Joy and Seth felt really unbelievable to me. Seth was this inept assistant director who didn’t really know what he was doing and got fired for it then suddenly he was this brilliant directing mastermind who felt no emotion outside of ruthless desire to make his film no matter what? Joy was a relatively ditzy woman intent on lying about sleeping with Riff in the past and seducing him in the present, then she’s a femme fatale orchestrating a takeover in the shadows? It didn’t add up for me, and it made it hard for me to get into their characters.

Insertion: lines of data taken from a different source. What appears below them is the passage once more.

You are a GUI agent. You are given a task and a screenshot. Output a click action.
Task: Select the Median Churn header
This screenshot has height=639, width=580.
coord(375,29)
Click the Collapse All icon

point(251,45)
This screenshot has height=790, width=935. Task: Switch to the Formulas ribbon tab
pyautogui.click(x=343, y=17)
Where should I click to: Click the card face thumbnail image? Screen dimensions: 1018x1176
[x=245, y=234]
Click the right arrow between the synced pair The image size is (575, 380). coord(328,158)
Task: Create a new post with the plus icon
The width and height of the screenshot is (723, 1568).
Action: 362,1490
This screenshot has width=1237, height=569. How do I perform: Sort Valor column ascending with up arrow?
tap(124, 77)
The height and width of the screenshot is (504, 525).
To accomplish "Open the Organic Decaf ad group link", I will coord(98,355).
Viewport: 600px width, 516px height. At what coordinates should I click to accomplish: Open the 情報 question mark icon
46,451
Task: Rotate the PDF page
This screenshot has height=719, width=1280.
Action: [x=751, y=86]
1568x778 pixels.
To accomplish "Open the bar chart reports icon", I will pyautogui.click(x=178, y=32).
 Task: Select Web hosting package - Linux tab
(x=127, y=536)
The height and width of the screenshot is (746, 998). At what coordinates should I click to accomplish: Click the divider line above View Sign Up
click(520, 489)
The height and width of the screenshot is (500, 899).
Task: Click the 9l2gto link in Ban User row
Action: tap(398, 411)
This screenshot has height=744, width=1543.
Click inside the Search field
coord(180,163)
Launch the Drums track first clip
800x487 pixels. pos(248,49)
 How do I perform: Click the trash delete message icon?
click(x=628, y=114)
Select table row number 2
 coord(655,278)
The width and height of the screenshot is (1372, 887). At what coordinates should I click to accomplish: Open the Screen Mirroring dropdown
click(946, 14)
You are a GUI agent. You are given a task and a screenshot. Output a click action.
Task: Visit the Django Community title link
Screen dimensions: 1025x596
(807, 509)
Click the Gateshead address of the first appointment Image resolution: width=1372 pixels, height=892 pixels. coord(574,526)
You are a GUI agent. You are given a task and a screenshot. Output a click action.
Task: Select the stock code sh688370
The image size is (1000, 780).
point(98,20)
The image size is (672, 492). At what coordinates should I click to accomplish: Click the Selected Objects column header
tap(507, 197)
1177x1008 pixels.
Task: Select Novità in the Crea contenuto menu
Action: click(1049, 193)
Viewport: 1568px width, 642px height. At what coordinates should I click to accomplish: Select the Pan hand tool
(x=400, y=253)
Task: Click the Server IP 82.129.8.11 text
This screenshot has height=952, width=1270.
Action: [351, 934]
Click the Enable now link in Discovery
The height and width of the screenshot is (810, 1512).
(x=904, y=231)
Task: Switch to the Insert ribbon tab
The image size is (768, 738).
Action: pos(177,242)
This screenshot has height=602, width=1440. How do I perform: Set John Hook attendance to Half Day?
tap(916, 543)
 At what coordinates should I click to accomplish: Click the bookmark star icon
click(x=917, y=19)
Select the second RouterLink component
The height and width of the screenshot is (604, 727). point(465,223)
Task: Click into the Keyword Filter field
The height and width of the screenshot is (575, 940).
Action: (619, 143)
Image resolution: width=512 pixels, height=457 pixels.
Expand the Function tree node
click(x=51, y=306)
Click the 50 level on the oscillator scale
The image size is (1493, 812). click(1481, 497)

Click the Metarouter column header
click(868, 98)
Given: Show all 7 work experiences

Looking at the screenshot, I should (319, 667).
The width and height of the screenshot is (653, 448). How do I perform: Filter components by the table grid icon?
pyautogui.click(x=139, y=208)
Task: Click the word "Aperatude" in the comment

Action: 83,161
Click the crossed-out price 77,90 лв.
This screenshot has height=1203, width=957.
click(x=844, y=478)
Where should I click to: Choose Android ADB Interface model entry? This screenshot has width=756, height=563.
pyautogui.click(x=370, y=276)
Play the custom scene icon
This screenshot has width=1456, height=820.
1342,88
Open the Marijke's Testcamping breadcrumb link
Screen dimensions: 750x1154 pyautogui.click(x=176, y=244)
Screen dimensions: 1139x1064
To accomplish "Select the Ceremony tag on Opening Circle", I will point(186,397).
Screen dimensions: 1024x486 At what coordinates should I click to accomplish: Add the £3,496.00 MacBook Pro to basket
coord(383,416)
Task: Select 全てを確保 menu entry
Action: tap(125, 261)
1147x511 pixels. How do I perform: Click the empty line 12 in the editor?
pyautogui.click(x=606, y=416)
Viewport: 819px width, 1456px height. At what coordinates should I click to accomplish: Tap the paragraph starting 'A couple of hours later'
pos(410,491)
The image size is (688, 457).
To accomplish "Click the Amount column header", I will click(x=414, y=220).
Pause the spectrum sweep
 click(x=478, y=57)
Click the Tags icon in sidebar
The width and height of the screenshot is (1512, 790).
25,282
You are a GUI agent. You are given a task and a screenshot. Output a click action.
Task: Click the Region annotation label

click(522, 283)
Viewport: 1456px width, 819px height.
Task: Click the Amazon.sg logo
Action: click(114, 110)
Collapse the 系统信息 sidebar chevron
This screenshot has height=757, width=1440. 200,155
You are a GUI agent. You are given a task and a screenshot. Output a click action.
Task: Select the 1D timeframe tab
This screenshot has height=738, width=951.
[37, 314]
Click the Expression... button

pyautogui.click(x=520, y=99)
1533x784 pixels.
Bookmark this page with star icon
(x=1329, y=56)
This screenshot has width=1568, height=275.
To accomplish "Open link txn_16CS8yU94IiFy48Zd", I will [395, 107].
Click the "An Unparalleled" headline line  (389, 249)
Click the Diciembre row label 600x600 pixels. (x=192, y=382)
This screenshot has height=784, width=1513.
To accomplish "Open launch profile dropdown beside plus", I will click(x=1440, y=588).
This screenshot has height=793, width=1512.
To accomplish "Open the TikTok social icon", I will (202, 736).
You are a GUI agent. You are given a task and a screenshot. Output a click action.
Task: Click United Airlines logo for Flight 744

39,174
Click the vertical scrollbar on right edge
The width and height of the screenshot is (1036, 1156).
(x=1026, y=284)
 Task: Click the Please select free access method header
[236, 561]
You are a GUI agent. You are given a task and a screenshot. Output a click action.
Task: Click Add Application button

This whole plot honestly confused me. I was following, though suspending my disbelief a bit, until all the flashbacks and flash forwards. I lost the plot entirely at that point, and it ended up feeling really underwhelming for me. The bit at the end too didn’t really add anything for me. It seemed like fluff with the sole purpose of hitting a word or page goal as it involved an extremely unimportant character who wasn’t involved much at all with the story.
The plot idea for this was really interesting, and I was so excited for an even cheesier slasher story, but the execution lost me. Maybe it was the author’s intent to make the characters so off-the-wall to lean into cheesy slasher plots, but I just couldn’t get there. Maybe I’ll try another book in this series and see if I get on better with it.